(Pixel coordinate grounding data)
════════════════════

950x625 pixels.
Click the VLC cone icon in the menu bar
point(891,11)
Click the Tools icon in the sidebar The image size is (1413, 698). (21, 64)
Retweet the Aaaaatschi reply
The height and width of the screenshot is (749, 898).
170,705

════════════════════

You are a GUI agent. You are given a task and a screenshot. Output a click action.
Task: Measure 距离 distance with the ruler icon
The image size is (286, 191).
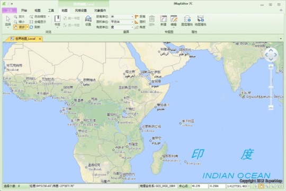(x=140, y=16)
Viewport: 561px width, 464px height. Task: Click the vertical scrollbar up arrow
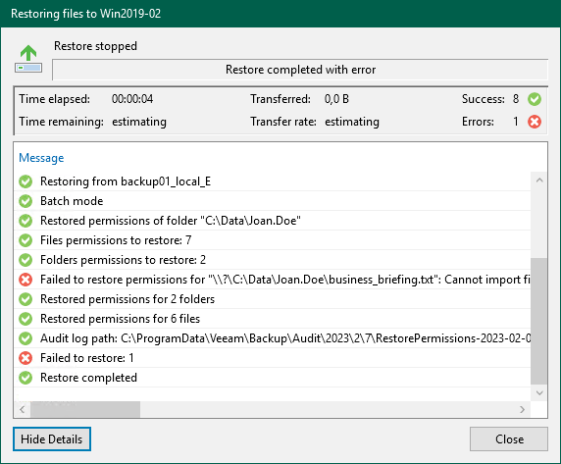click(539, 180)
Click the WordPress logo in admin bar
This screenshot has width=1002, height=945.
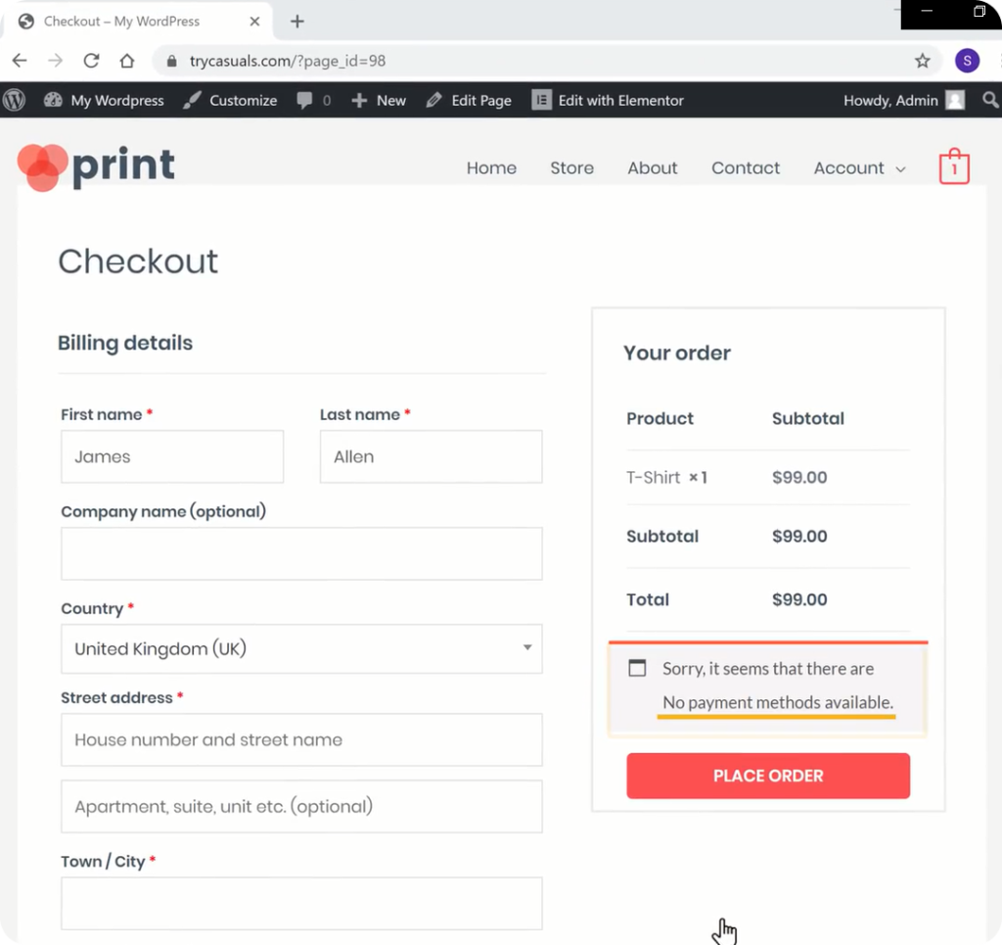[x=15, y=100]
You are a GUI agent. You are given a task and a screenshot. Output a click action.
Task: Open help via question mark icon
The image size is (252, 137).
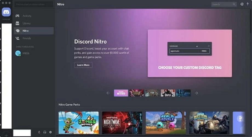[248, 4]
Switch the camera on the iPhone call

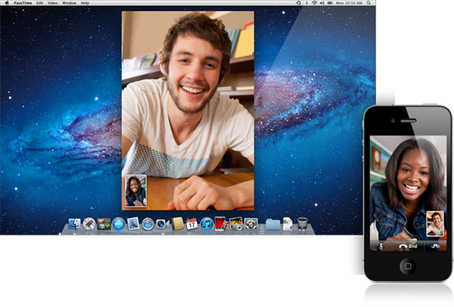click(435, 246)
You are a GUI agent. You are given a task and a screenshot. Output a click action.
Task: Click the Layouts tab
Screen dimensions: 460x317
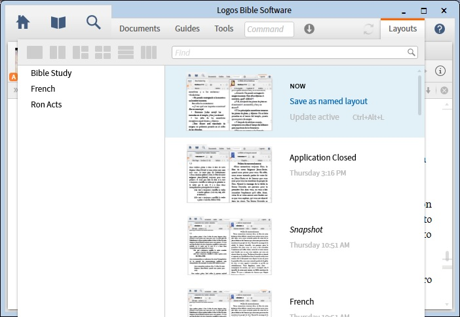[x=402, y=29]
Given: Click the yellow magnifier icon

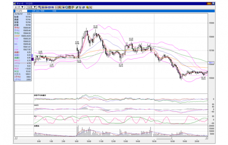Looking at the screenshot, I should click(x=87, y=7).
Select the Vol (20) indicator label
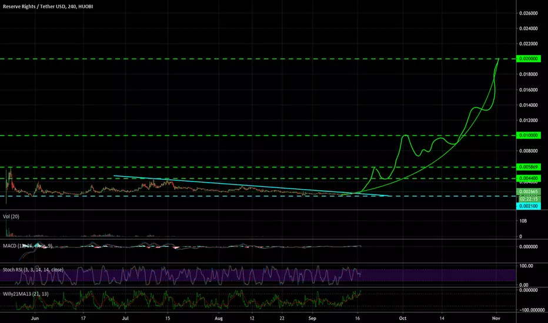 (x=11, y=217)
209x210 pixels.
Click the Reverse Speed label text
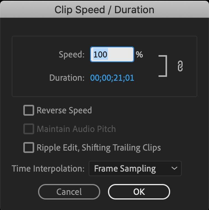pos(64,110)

════════════════════

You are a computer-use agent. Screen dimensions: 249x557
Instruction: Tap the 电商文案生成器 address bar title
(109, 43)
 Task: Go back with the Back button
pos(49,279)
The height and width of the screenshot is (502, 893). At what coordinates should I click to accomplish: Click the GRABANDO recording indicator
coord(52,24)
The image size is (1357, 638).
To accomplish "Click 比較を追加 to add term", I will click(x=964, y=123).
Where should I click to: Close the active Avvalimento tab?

════════════════════

* What you have to do
Please reproduce, exactly as they appear above, the lines from the line containing "You are a computer-use" up to and including the line containing "Where should I".

* Finished task
You are a computer-use agent. Screen dimensions: 249x557
Instruction: Tap the 电商文案生成器 address bar title
(109, 43)
 Task: Go back with the Back button
pos(49,279)
The height and width of the screenshot is (502, 893). At what coordinates should I click to accomplish: Click the GRABANDO recording indicator
coord(52,24)
The image size is (1357, 638).
To accomplish "Click 比較を追加 to add term", I will click(x=964, y=123).
Where should I click to: Close the active Avvalimento tab?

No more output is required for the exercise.